Doug May 4, 2015 um 12:48 pm

Taxation on "merit goods" like books is, to a considerable extent, an historical artifact. But I believe that the basic concept is that merit goods are those things (food, medicine, etc.) that are considered fundamental needs regardless of income level — sort of the opposite of luxuries.


SAD May 4, 2015 um 3:24 pm

Print books have a lower VAT in order to promote literacy. Since e-books are also meant for reading, they should be treated the same. Neither an audiobook, nor a movie based on a book is meant for reading, therefore they do not need to be treated the same. Simple.


Rob Siders May 4, 2015 um 4:53 pm

I don’t think a reason for why ebooks should have special status alongside paper books is all that relevant. It makes for interesting reading, but the reason why laws favor some things and not others is sometimes arbitrary. Many moons ago I remember learning in a First Amendment law class that the reason speech on broadcast TV can be regulated—while written and spoken speech is largely unregulated—by the Federal government is because, well, they can. Sure, there’s a legal rationale (the government licenses the public airwaves, the pervasiveness of broadcast, blah blah blah), but an equally compelling opposite case can be made just as easily.


jjj May 4, 2015 um 6:21 pm

From a practical point of view that might be tricky , would be rather harsh on students and that’s a bit suicidal for politicians.
Copyright kills access to culture as it is (and some would argue culture itself), why make it harder to buy books just because it’s the easiest way to fix a wrong in this legal context. it’s a bit like killing the patient to get rid of the disease.
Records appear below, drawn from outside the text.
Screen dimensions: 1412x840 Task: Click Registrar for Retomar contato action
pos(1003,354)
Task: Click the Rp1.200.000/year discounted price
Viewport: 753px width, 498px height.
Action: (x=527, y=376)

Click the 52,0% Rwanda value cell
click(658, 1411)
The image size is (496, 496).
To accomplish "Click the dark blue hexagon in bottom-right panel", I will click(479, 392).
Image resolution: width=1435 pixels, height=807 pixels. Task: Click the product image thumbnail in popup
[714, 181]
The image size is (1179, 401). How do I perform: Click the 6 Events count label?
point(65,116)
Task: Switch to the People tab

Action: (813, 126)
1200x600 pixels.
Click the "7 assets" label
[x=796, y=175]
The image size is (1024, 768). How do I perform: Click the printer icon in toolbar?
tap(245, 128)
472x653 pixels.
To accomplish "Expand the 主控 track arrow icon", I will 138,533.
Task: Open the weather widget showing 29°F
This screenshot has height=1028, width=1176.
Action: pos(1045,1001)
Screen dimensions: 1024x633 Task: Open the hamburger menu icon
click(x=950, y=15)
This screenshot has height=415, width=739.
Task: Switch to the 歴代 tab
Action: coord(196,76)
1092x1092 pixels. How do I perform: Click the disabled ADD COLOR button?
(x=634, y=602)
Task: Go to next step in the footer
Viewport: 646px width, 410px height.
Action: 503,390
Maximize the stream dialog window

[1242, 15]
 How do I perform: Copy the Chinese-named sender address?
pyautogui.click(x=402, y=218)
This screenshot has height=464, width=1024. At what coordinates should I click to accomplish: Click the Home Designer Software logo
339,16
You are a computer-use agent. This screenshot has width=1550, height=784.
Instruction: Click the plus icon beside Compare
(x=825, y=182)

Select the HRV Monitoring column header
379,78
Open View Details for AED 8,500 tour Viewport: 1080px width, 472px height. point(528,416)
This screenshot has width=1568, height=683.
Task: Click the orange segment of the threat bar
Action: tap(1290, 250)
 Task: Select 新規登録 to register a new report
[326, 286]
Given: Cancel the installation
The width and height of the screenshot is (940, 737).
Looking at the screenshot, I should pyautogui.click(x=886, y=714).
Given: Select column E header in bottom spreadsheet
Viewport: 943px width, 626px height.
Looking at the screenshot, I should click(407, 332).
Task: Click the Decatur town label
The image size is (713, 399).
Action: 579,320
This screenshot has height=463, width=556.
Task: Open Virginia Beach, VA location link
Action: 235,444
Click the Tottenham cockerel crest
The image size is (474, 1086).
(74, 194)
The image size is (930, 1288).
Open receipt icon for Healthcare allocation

Mark May 5, 2015 um 6:54 am

As SAD said, books promote literacy. Therefore, both paper books and ebooks should have the lower rate of tax. Or not tax.


Loïc May 6, 2015 um 12:28 pm

The explanation is quite simple: you cannot even possess an ebook. What we call ebook on merchant websites is a limited contract (or licence) with the publisher to access the text of the book on a specific range of devices and/or in a limited list of countries. The contract cannot be transfered to another one. This contract is a limited service, not an ownership contract and thus it is taxed as a service.
You can sell a contract under some conditions, but these contracts are designed not to be transferred to another owner. If you die, nobody is allowed to take possession of your digital books. It is contractually not a book.

SAD May 7, 2015 um 3:24 am

Yes, you can possess an e-book. Granted, not every publisher will let you, but some (like Tor) do.


Mike D May 10, 2015 um 6:51 pm

One answer to the triumphant and perennial "where do you draw the line" is the one the Italians chose, if it has a ISBN then it’s a book, if it hasn’t it’s a audio or multimedia experience.

VAT is full of lines being drawn, Google the UK’s "Jaffa Cake is not a biscuit" saga.

Baen and Tor "You buy it it’s yours" which is as near ownership as a cluster of electrons being inconvenienced can be.